= Ethnobotany of Poland =

The Ethnobotany of Poland has been the subject of several ethnobotanical surveys since the 19th century studying the role of wild plants in Polish folk culture and contemporary rural communities. The first seminary on ethnobotany in Poland was held in Kolbuszowa in 1980 about the role of plants in Polish folk culture and other countries were discussed too.

==Background==

Poland has been described as an aherbous or herbophobous nation due to greens mostly being consumed only when other foods were unavailable. Moszyński attributed this to good farming conditions in a mostly agrarian culture with limited use for wild plants. According to Moszyński, local populations in Poland were familiar with only a few taxa like Urtica and Chenopodium.

==Surveys==

The earliest known ethnobotanical survey about Poland was conducted by Józef Rostafiński, who investigated all aspects of ethnobotany including medical, culinary and dyemaking. He asked participants about green vegetables (Zieleniny): "Do local people gather herbs in spring to use in soups, particularly in famine years, and these herbs are?" The responses he received included Urtica (pokrzywa żegawka), Glechoma (Bluszczyk kurdybanek), Rumex (szczaw), Heracleum, and Aegopodium podagraria.
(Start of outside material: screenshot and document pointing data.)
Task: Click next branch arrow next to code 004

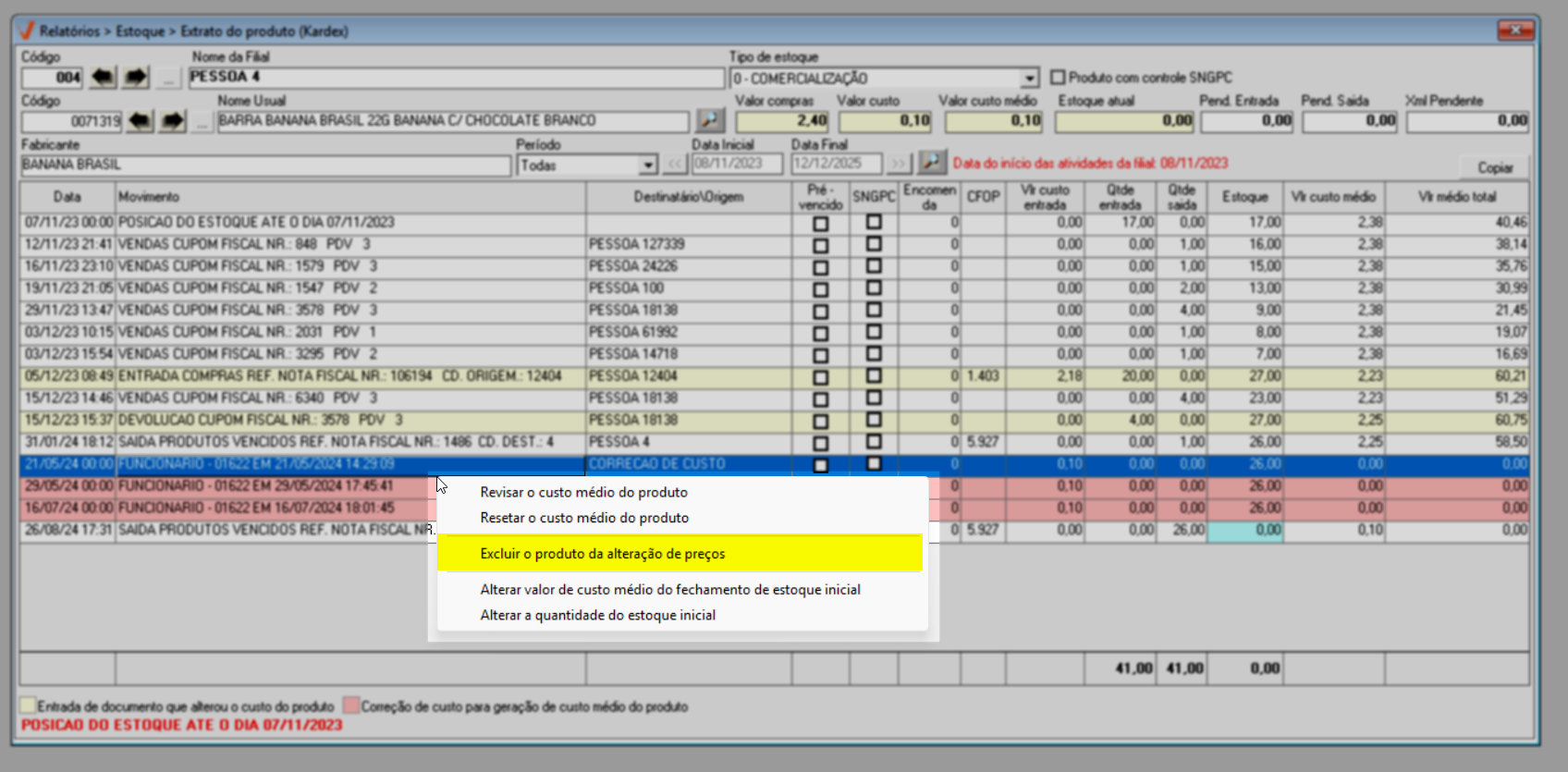Action: pos(136,78)
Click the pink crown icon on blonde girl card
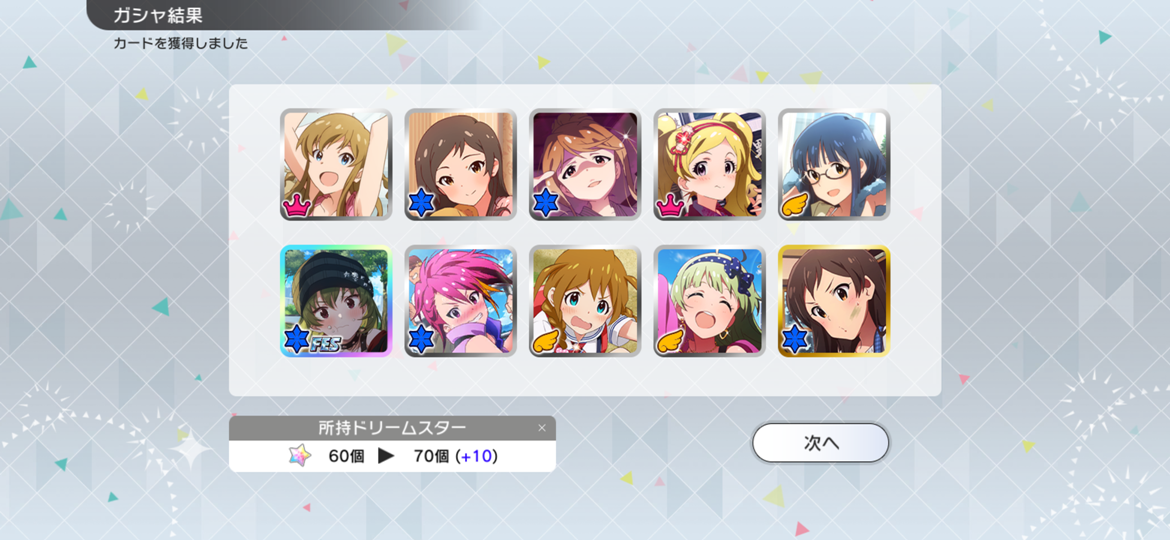Image resolution: width=1170 pixels, height=540 pixels. (x=669, y=203)
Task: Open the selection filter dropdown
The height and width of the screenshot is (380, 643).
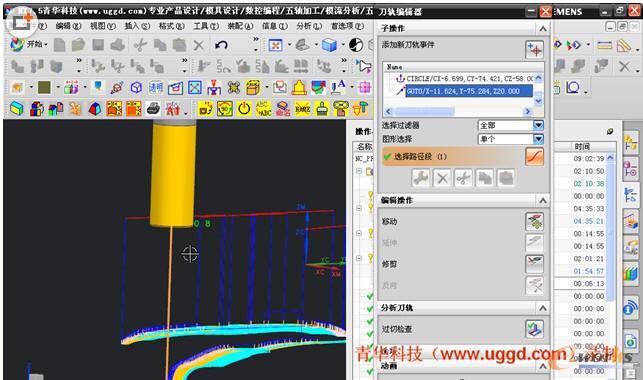Action: [x=538, y=125]
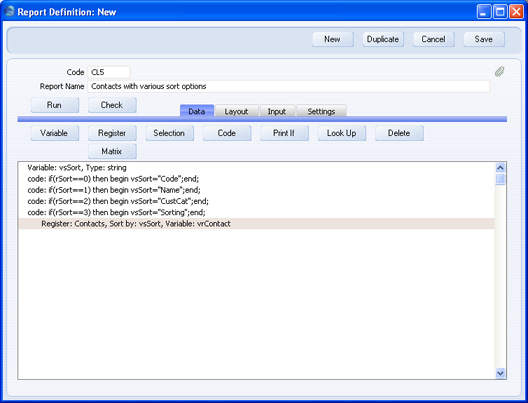Image resolution: width=528 pixels, height=403 pixels.
Task: Click the globe application icon in title bar
Action: point(9,11)
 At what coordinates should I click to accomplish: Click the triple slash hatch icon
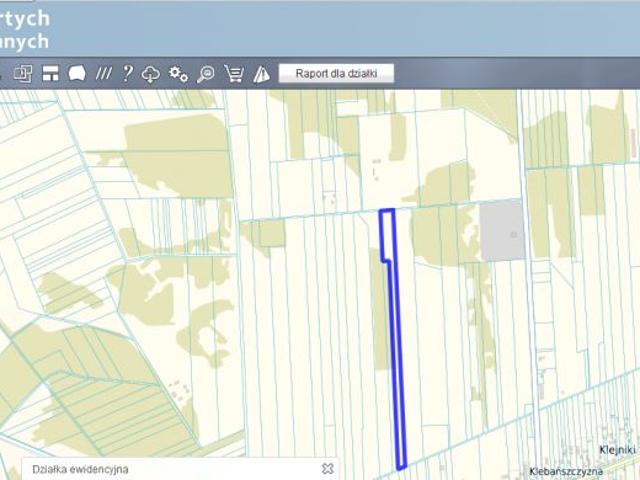[x=103, y=73]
Green vegetables from around 58 taxa (43 genera) appear but half are only used when food is scarce. Sorrel is among the most common, with data from 1948 describing the preservation of leaves for the winter. Chenopodium and Atriplex species were eaten fried, blanched or boiled, mixed with potatoes or dairy. The perception of survey respondents was generally that it was a wartime food or mostly eaten by the poor, and its consumption is rare in modern times.